──────── Document excerpt ────────

The BBC’s weekly The Boss series profiles different business leaders from around the world. This week we speak to Katharine Hibbert, founder of UK property guardianship company Dot Dot Dot.
Journalists might feel passionately about the industry they’re reporting on, but you wouldn’t expect many to start a business in that sector.
But so entrenched was former Sunday Times reporter Katharine Hibbert in the world of empty buildings and squatters, that she moved from penning features and a book on the topic, to setting up a property guardianship firm to help solve some of the issues she came across in her research.
Such a business enables people to legally, and usually cheaply, move into properties that would otherwise sit empty.
“The main thing I realised was that no one wants to see buildings sitting empty,” says the 38-year-old. “There’s quite a lot of talk about evil property owners, but it’s not like that.
“Empty buildings are a massive problem for people who own them, as well as those around them. No one wants a property to be empty as it could be vandalised, people could come in and take drugs, the pipes could freeze, or pigeons might move in.

────────

## [Challenges]
A: In the profile, what is the name of the property guardianship company Katharine Hibbert founded?
B: Decide whether each statement agrees with the profile, answering yes or no and quoting the words that settle it: (i) Hibbert used to be a reporter for the Sunday Times. (ii) Hibbert is 40 years old. (iii) A property guardianship business lets people move into properties that would otherwise sit empty.
C: Repeat the profile's text between "The BBC’s weekly" and "otherwise sit empty.", inclusive.
The records have nothing to do with the profile.

──────── Dataset rows ────────

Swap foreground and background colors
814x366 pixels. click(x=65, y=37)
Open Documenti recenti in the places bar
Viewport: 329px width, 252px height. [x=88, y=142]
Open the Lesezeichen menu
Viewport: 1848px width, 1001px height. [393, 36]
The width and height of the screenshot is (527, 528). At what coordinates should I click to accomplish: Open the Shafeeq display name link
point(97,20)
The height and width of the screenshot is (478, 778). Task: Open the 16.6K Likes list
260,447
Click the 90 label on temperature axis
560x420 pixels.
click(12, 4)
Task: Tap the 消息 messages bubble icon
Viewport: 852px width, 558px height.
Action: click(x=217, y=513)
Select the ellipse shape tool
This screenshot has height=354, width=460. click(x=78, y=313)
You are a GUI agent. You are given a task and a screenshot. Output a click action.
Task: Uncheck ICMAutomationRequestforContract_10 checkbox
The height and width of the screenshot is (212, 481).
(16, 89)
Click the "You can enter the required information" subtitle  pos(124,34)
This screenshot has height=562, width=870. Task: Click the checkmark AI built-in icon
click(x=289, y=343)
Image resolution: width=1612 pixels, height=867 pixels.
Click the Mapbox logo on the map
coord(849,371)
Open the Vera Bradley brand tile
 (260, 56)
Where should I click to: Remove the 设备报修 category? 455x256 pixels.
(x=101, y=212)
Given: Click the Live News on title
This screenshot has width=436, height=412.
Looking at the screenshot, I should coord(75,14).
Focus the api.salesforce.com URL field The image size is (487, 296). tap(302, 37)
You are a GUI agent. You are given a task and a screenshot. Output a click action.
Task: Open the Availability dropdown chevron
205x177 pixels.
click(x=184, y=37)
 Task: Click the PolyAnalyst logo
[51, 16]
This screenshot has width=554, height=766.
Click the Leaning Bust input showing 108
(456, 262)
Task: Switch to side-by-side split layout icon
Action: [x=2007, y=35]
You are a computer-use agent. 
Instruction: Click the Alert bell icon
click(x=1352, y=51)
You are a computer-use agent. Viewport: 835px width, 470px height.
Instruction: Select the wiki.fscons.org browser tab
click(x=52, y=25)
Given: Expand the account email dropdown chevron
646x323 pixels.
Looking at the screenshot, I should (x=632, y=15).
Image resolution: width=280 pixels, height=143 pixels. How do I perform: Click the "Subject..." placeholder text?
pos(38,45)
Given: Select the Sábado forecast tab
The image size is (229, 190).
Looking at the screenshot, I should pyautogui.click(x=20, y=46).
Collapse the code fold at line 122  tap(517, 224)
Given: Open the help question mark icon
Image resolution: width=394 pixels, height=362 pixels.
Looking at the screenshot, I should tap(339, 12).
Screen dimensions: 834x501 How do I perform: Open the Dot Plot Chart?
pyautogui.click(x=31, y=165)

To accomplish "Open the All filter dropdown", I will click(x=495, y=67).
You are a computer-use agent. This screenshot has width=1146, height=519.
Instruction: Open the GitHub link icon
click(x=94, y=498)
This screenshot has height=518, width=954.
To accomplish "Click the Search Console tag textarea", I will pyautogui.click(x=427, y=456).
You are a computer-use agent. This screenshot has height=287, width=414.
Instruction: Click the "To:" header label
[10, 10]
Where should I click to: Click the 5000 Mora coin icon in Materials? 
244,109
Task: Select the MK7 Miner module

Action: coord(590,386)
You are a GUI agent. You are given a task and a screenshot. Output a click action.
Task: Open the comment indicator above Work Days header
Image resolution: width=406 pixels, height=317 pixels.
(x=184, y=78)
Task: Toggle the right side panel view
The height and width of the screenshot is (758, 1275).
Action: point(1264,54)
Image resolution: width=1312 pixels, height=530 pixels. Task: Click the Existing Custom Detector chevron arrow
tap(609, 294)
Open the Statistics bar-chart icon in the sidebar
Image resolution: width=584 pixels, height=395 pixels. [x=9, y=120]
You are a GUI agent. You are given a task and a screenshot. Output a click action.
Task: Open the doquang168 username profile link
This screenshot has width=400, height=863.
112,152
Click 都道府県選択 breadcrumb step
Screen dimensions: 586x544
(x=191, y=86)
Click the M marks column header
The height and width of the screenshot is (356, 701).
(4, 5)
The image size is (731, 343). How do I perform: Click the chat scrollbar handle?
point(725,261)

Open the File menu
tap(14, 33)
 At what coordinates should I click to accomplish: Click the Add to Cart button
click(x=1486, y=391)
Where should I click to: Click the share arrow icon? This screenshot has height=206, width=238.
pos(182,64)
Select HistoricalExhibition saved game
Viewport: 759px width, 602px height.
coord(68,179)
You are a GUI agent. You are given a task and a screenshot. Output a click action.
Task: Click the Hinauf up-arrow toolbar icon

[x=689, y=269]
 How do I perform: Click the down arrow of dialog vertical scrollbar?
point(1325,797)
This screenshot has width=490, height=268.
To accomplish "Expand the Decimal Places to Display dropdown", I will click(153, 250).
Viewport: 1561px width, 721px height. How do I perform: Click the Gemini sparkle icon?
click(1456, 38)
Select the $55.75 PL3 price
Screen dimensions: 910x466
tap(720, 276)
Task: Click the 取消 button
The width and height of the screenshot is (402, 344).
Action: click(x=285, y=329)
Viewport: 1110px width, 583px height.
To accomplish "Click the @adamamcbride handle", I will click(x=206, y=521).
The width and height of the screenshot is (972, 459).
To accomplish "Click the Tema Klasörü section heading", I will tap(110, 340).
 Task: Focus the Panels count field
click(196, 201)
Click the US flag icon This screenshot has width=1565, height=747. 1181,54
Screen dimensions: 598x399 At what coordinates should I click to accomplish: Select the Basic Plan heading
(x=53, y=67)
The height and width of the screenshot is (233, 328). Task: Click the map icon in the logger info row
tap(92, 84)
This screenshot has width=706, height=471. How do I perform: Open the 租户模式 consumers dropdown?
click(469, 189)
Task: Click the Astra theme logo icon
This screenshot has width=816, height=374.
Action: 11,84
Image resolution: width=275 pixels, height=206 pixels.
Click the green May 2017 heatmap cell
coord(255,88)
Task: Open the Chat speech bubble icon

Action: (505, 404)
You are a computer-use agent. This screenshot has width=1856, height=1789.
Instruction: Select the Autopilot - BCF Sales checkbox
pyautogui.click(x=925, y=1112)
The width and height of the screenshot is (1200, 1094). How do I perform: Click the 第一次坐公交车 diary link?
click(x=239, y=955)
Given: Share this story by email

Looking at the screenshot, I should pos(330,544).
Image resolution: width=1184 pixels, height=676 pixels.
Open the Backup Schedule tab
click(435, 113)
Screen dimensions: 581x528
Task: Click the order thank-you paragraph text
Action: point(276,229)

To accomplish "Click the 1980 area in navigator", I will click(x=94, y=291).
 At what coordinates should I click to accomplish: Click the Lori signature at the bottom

────────

## [The responses]
A: Dot Dot Dot

B:
(i) Yes: "former Sunday Times reporter Katharine Hibbert"
(ii) No: "says the 38-year-old"
(iii) Yes: "Such a business enables people to legally, and usually cheaply, move into properties that would otherwise sit empty."

C:
The BBC’s weekly The Boss series profiles different business leaders from around the world. This week we speak to Katharine Hibbert, founder of UK property guardianship company Dot Dot Dot.
Journalists might feel passionately about the industry they’re reporting on, but you wouldn’t expect many to start a business in that sector.
But so entrenched was former Sunday Times reporter Katharine Hibbert in the world of empty buildings and squatters, that she moved from penning features and a book on the topic, to setting up a property guardianship firm to help solve some of the issues she came across in her research.
Such a business enables people to legally, and usually cheaply, move into properties that would otherwise sit empty.